** Text block follows **
“We are not free. But we are not alone.”

Jefferson-Madison Regional Library Same Page Community Read is a reading initiative that “provides opportunities for book groups, classrooms, and individuals to explore the themes of a single book by an author appearing at the Virginia Festival of the Book.” This year our title was We Are Not Free by Traci Chee, a historical fiction young adult (YA) novel written as a collected series of sixteen chapters, told from fourteen teenage points of view, as young Japanese-Americans’ lives are changed by the mass incarcerations of World War II. 

Book clubs all around our service area read and discussed the book. As always, some members enjoyed the book, while others did not. It should be safe to say that everyone learned something, either from the book or from the conversation. Far from simply a hodgepodge collection of vignettes, and far from a dry chronology of events, this novel takes readers into the themes of community and belonging, especially as interpersonal tensions reach their tightest, sharpest points – many readers identified the intracommunity fighting and severance associated with the loyalty questionnaire as the rawest, deepest exploration within the book.
** End of Text block **
** Records supplied follows **
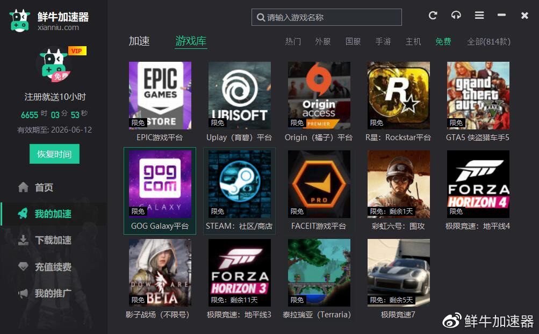Switch to the 加速 tab

pyautogui.click(x=139, y=41)
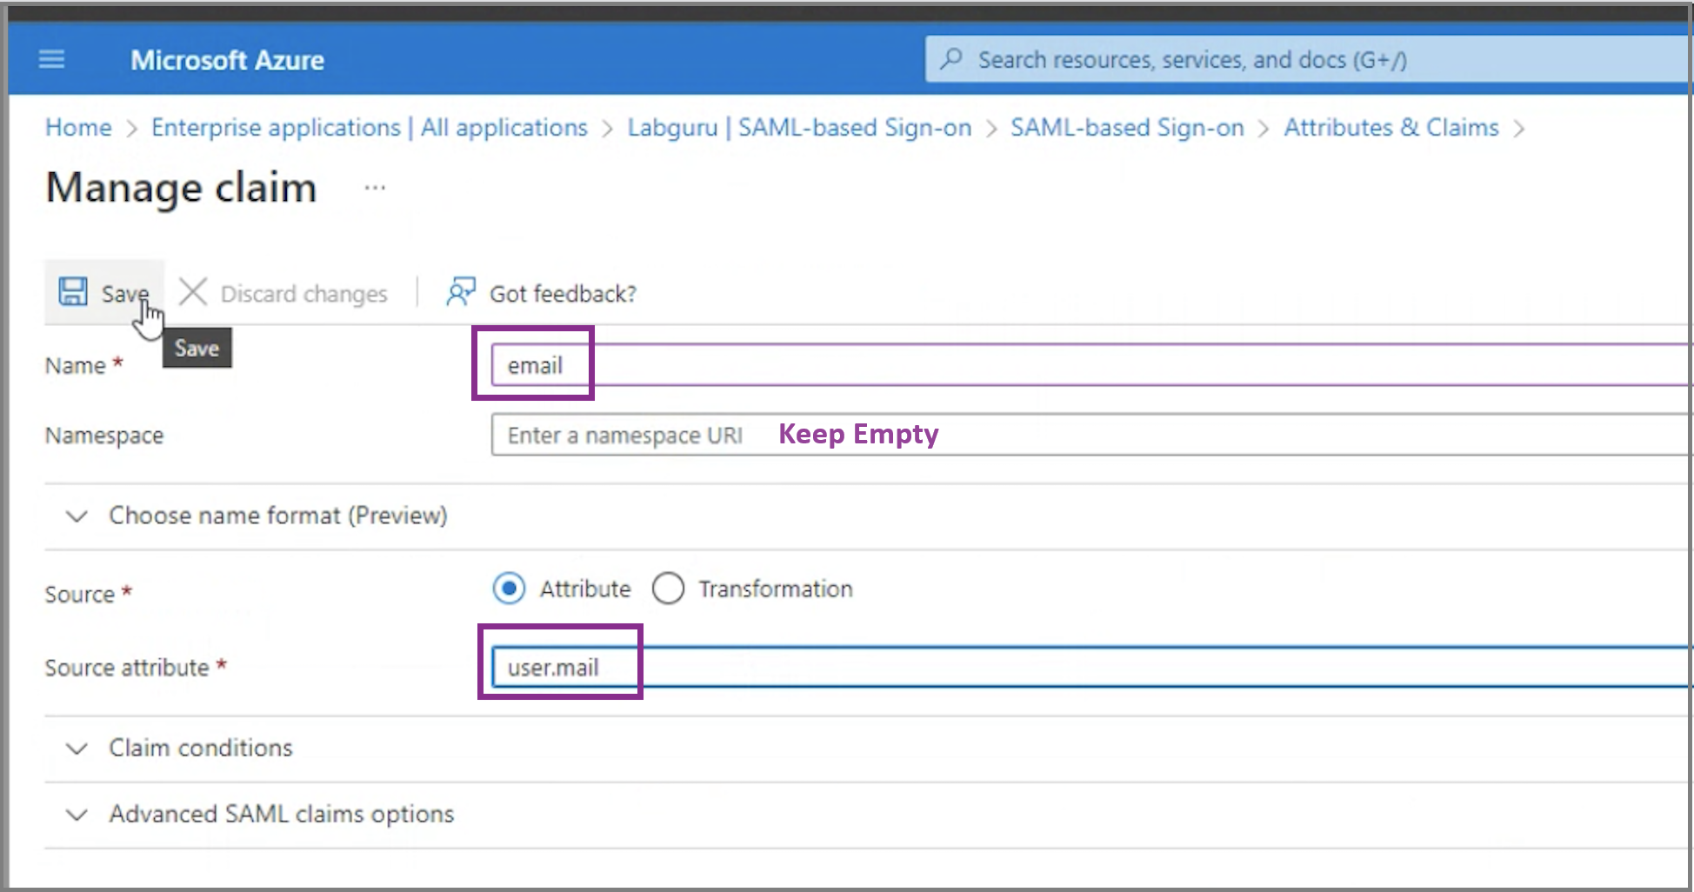Navigate to Labguru SAML-based Sign-on breadcrumb

[798, 128]
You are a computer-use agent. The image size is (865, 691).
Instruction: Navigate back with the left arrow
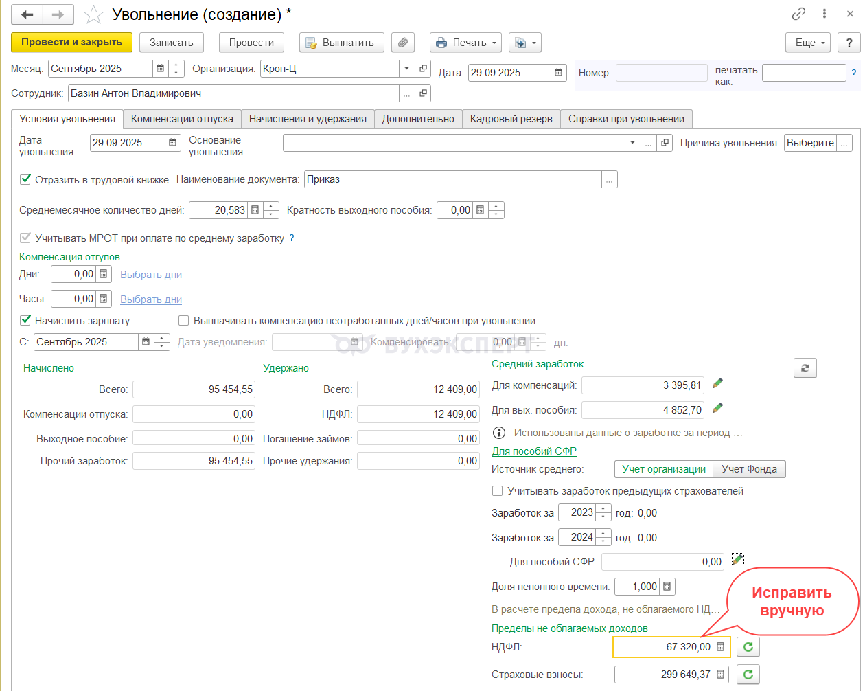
** End of Records supplied **
**Assigned task**
According to the text about the Same Page Community Read, how many teenage points of view tell the story of We Are Not Free? The records are separate material and are not part of the text about the Same Page Community Read.

**Response area**
Fourteen.